Why are you so far from saving me, so far from the words of my groaning?" .

Job had similar feelings:
"Remember, O God, that my life is but a breath; my eyes will never see happiness again" (7:7). Job thought he would "never see happiness again," but when we read the end of the book of Job, we find that God had something very good in store for him.

God is faithful to do what He says He will do regardless of how you feel or what you believe.

Lord, I'm going to walk this journey by faith because what I feel and see sure isn't helping. Amen.
  

Saturday, August 24, 2013

Understanding Grief



Understanding Your Grief

Grief is not an enemy or a sign of weakness. 
It is a sign of being human. 
Grief is the cost of loving someone.
Since grief comes to everyone, why do some people 
seem to work through it better than others?

"Some people think that going 
through the losses or crises of life 
are the exceptional times," 
says Dr. H. Norman Wright.

"I see it differently. I see the times 
of calm as the exceptions. 
Life really is going through one loss after another, 
one crisis after another.

"Instead of avoiding talking about these times, 
let's do our homework.
When you know what to expect, 
you're not thrown by them as much,
and you're going to be better able to recover."

"But those who hope in the Lord 
will renew their strength.
They will soar on wings like eagles;
 they will run and not grow weary,
they will walk and not be faint" (Isaiah 40:31).

Lord God, teach me to embrace my grief and not fight it,
so that I may experience the true healing that comes from You.
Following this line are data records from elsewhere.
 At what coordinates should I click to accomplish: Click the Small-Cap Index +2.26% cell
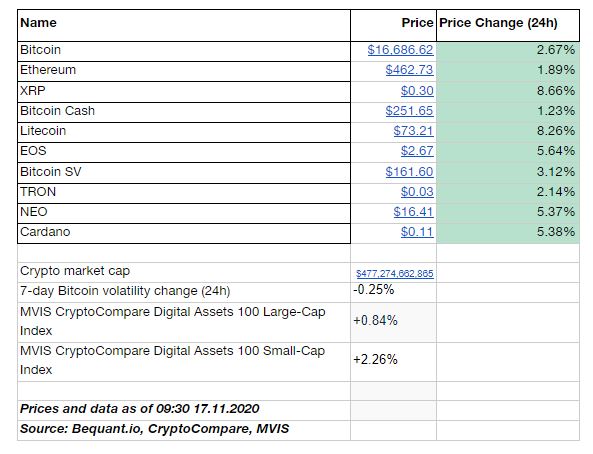click(393, 362)
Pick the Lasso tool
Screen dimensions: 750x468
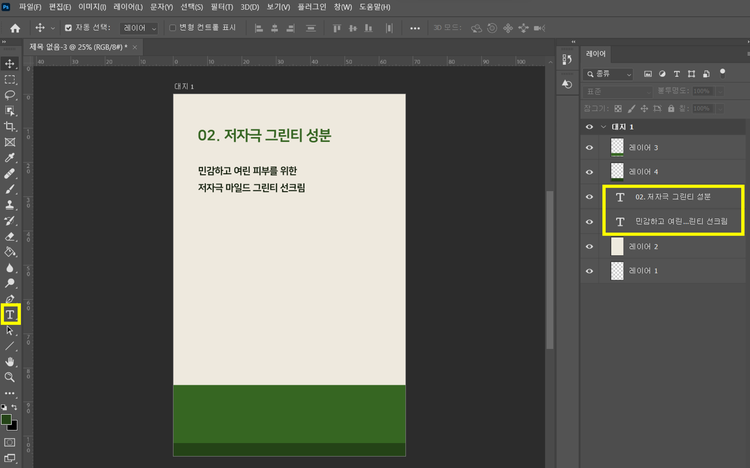point(10,95)
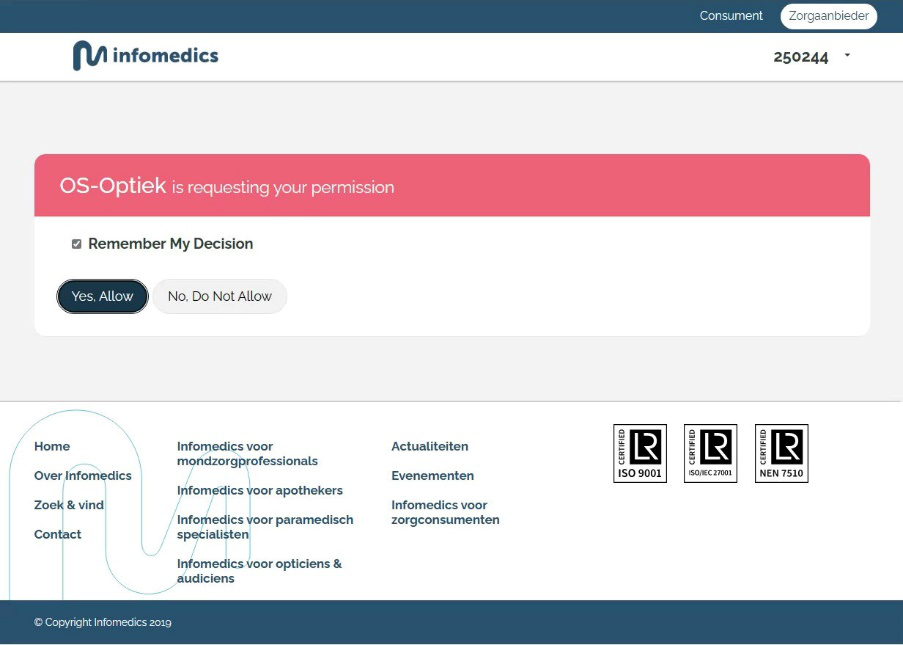Screen dimensions: 903x645
Task: Open Infomedics voor paramedisch specialisten link
Action: click(x=265, y=527)
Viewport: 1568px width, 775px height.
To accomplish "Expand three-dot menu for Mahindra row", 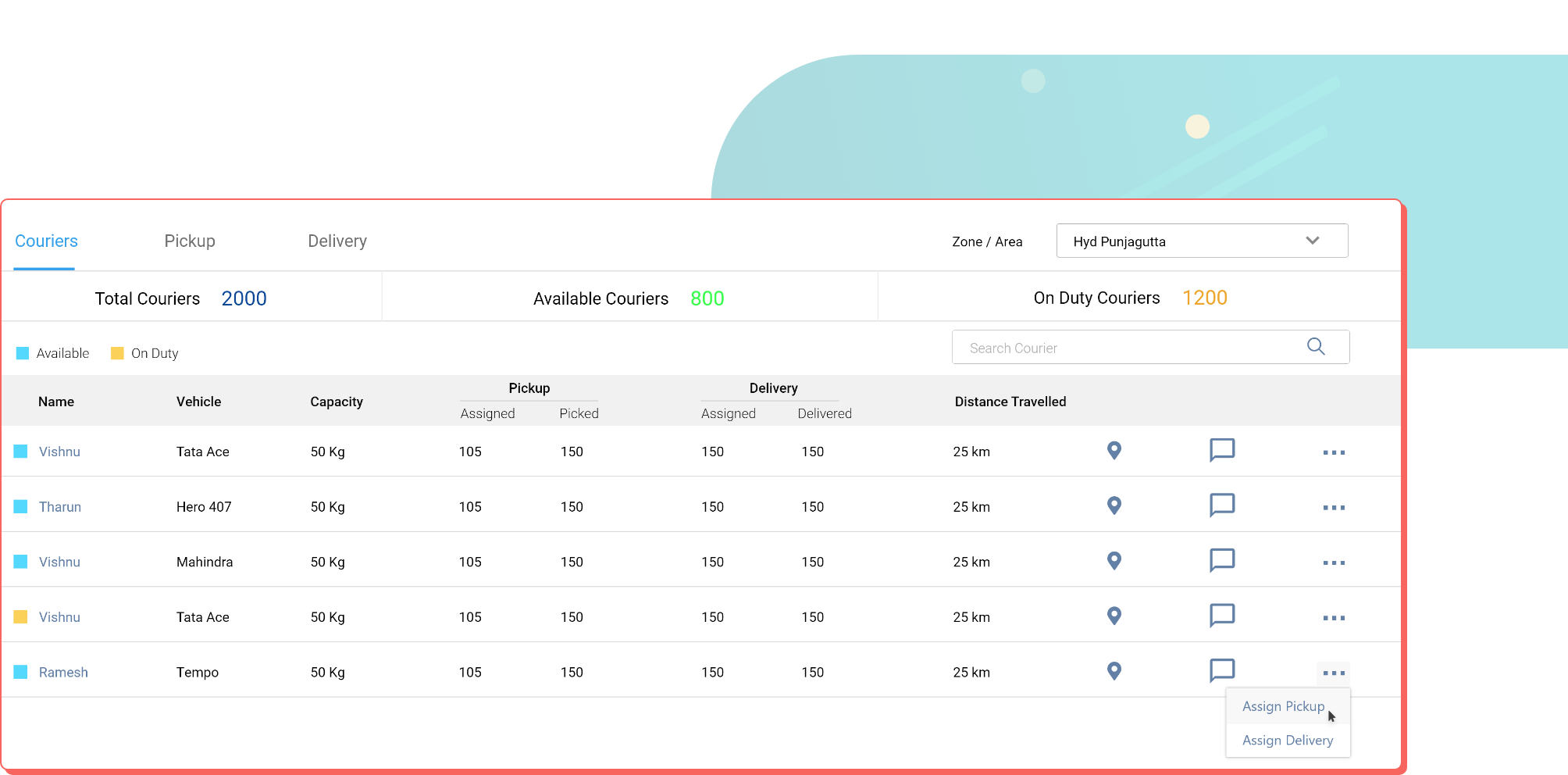I will click(x=1334, y=562).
Amen.

Thursday, June 14, 2012

I Believe

 I Believe….

Every now and then, 
soft as breath upon my skin,
I feel you come back again,
And it’s like you haven’t been 
gone a moment from my side ~
Like the tears were never cried,
Like the hands of time 
are holding you and me,

And with all my heart I’m sure 
we’re closer than we ever were
I don’t have to hear or see you ~ 
I’ve got all the proof I need ~
There are more than angels 
watching over me
I believe, oh I believe

Now when you die your life goes on ~
It doesn’t end here when you’re gone
It never ends, and if I’m right
Our love can even reach across eternity
I believe, oh I believe
Forever you’re a part of me

Forever in the heart of me
I would hold you even longer if I can

Oh the people who don’t see the most
Say that I believe in ghosts
If that makes me crazy, then I am

Cause I believe
Oh yes, I believe
There are more than angels 
watching over me
I believe, oh I believe

Every now and then soft as breath 
upon my skin
I feel you come back again ~
And I believe.

Thursday, May 10, 2012

My First Mother's Day


My First Mother's Day
On the first Mother's Day following the loss of my daughter, Annie, I went to a retreat at the convent.  This was a very hard time for me.  I had lost my mother when I was 18, but this year I was a mother but had no baby with me.

At Mass that morning Father talked about the bond between a mother and her child - how it is similar to the bond between Creator and creation. 
 I cried through the entire Mass.

After Mass, one of my dearest friends, Sister Angelina, brought me to the front parlor, she reached behind the door and pulled out 2 long stem roses, one with a pink bow and one with a red bow.  She said, "I think ALL mother's deserve roses on Mother's Day!"
She explained that the pink bow represented Annie and the red, my mother.  What a beautiful gift!  The roses were beautiful but the acknowledgement is the gift that I will treasure forever. 
A wonderful gift from a woman whom will never have biological children of her own, who knew the love and pain in my heart.  Some mothers are biological, others are Spiritual Mothers.  I have truly been blessed by great friends!